# ABOUT THIS TASK:
The answer must consist of each line of the records below that contains the string "screenshot".

# DATA TO USE:
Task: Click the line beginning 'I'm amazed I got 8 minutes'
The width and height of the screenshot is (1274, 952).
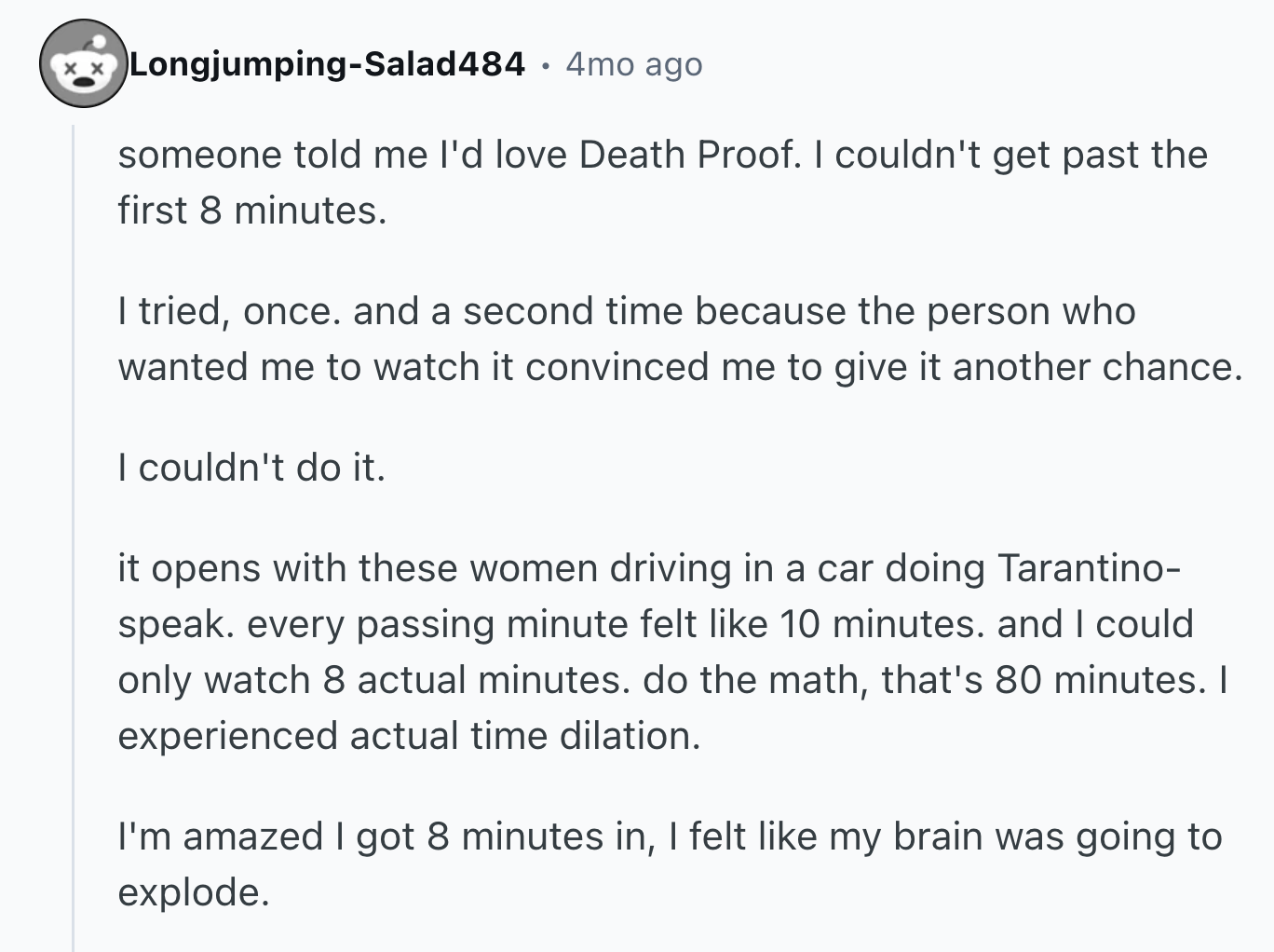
* * *
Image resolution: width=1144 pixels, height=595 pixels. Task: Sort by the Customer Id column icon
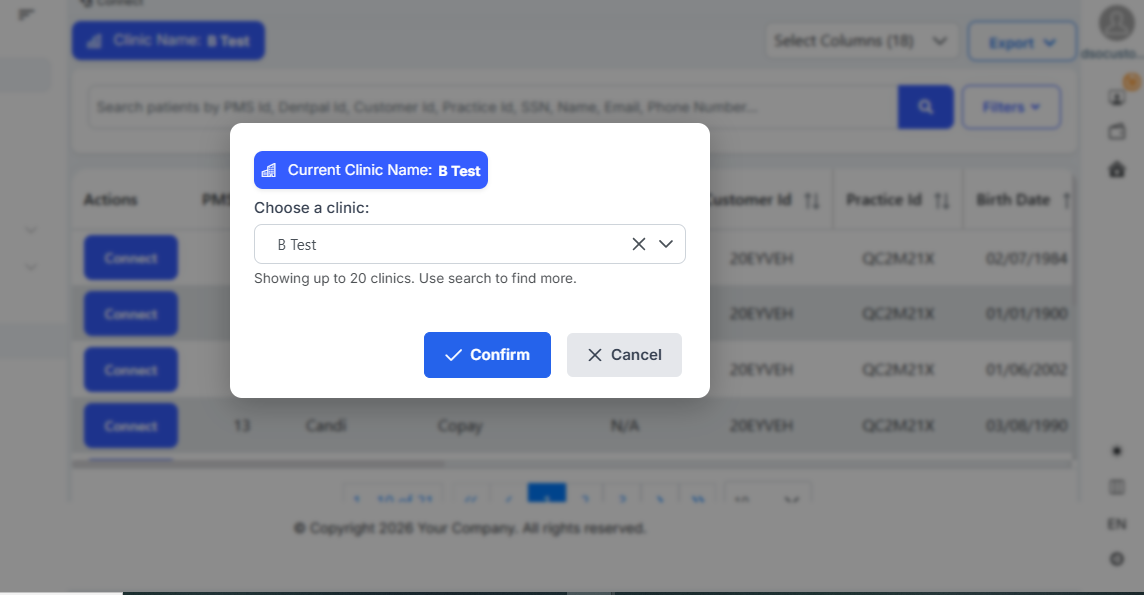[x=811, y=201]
---
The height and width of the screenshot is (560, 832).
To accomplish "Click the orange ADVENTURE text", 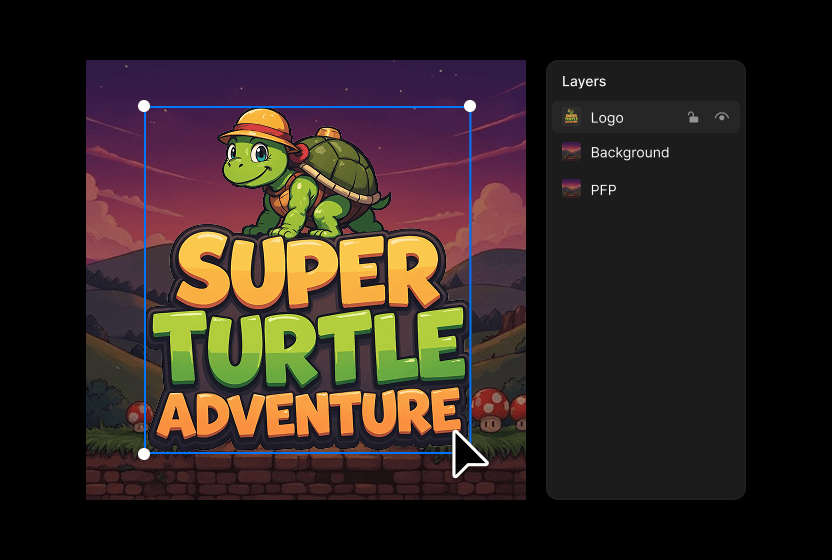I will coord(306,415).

# RESPONSE AREA:
The width and height of the screenshot is (1274, 952).
The height and width of the screenshot is (560, 832).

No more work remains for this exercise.